Desafios:
**A.** Reproduza do texto sobre a mostra “Descomprimidos” a passagem que vai desde "Vivian Caccuri inaugura" até "telas de mosquiteiro.", inclusive.
**B.** Segundo o texto sobre a mostra “Descomprimidos”, quem assina a curadoria da exposição?
**C.** Retome o texto sobre a mostra “Descomprimidos” a partir da última frase apresentada, dando-lhe continuidade.

Trecho fornecido:
Vivian Caccuri inaugura “Descomprimidos”, sua primeira individual na Millan
Com curadoria de Thiago de Paula Souza, a mostra apresenta os desdobramentos recentes da pesquisa de Caccuri em torno do som e da experiência coletiva de celebração
Vivian Caccuri, Derretimento (2022)
Em “Descomprimidos”, Caccuri investiga como a música e o som como fenômeno físico podem alterar e determinar a experiência coletiva e estados de consciência. Nas obras, vemos criaturas híbridas entre humanos e insetos, cenas de festas, paisagens arrasadas, grandes sistemas de som, além de linhas abstratas que podem remeter a ondas sonoras. O êxtase e o desespero são apresentados de forma onírica e experimental nas obras bidimensionais que têm como suporte telas de mosquiteiro.

Dados de origem:
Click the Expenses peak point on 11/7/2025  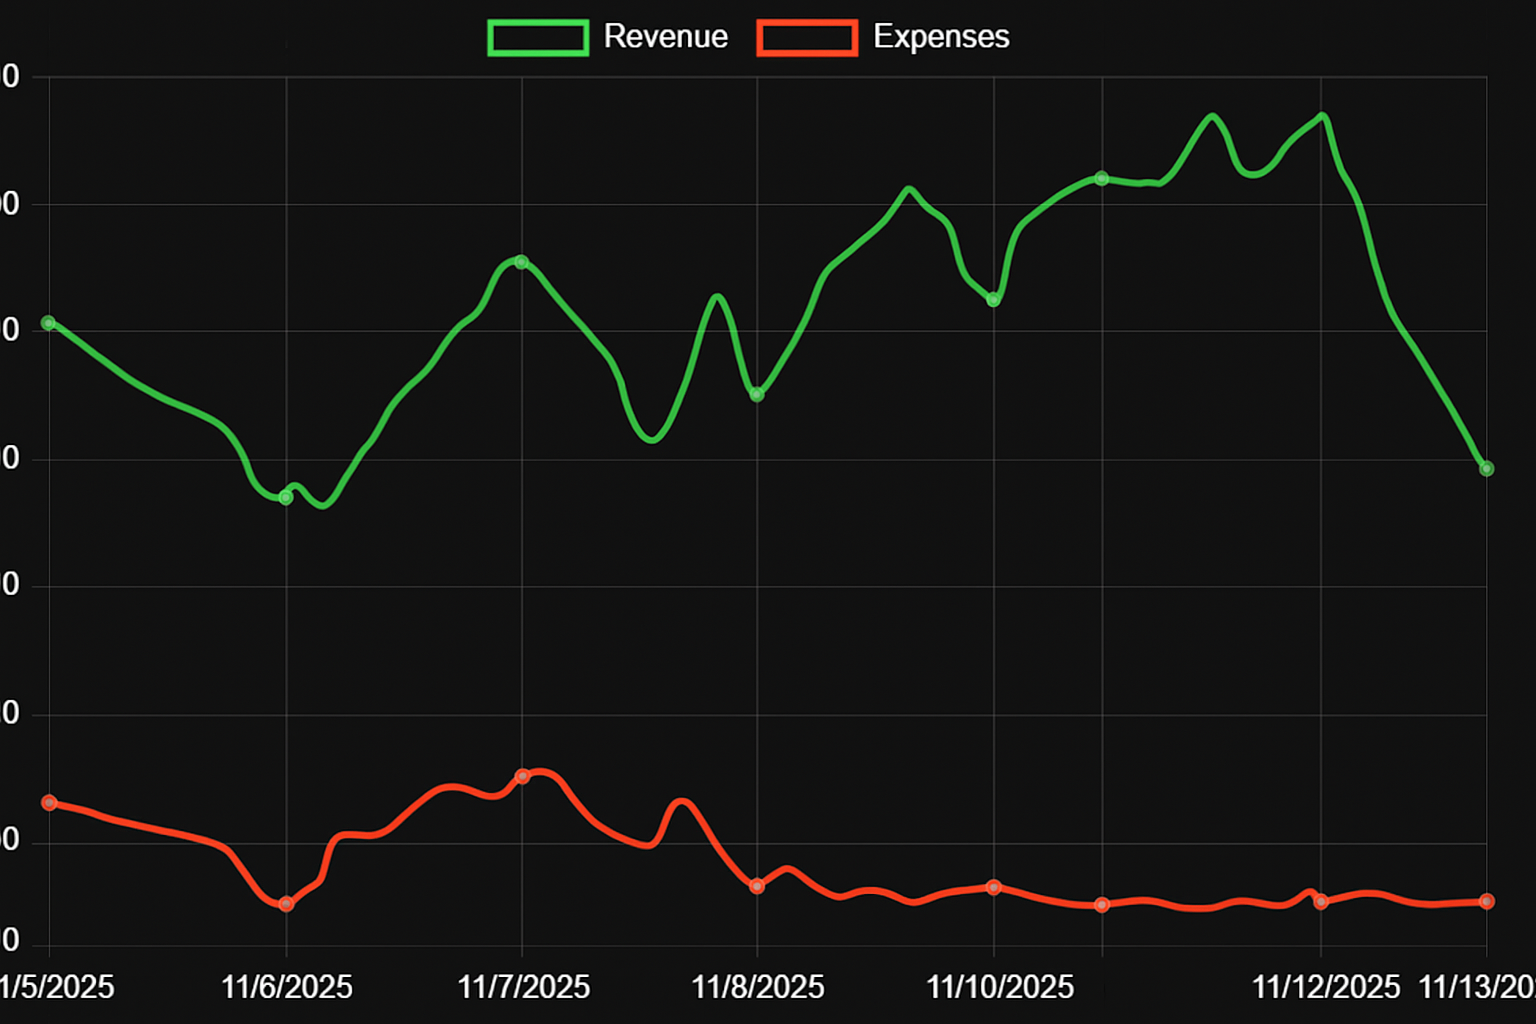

Respostas do exercício:
**A.**
Vivian Caccuri inaugura “Descomprimidos”, sua primeira individual na Millan
Com curadoria de Thiago de Paula Souza, a mostra apresenta os desdobramentos recentes da pesquisa de Caccuri em torno do som e da experiência coletiva de celebração
Vivian Caccuri, Derretimento (2022)
Em “Descomprimidos”, Caccuri investiga como a música e o som como fenômeno físico podem alterar e determinar a experiência coletiva e estados de consciência. Nas obras, vemos criaturas híbridas entre humanos e insetos, cenas de festas, paisagens arrasadas, grandes sistemas de som, além de linhas abstratas que podem remeter a ondas sonoras. O êxtase e o desespero são apresentados de forma onírica e experimental nas obras bidimensionais que têm como suporte telas de mosquiteiro.

**B.** Thiago de Paula Souza.

**C.**
“Produzidos ao longo de 2021 e 2022, [esses trabalhos] acenam para os redemoinhos de emoções que a artista acredita que marcam a experiência cotidiana de se viver no Brasil no último biênio. O isolamento, a crescente sensação de injustiça social, a instabilidade política e institucional, somadas à euforia e ao desejo de voltar às pistas e às festas, após o afrouxamento das medidas sanitárias, funcionam como ponto de partida para a criação das obras.” – escreve o curador Thiago de Paula Souza.
Nos últimos anos, Vivian Caccuri se dedicou a pesquisar também a relação entre humanos e mosquitos e suas influências no desenvolvimento das sociedades na América Latina. Os embates entre humanidade e insetos têm figurado em sua produção, que investiga os mecanismos utilizados para evitar danos à agricultura, patologias, e até o indesejado zumbido gerado por esses insetos. Desde então, a tela de mosquiteiro se tornou suporte para obras que combinam desenho, pintura e técnicas de costura e bordado. A transparência desse material, aliada às intervenções gráficas criadas pela artista, resulta em imagens de aspecto vibrante e ao mesmo tempo dotadas de leveza e movimento. Caccuri utiliza ainda miçangas e peças de metal que funcionam como guizos, transformando cada obra em um objeto sonoro.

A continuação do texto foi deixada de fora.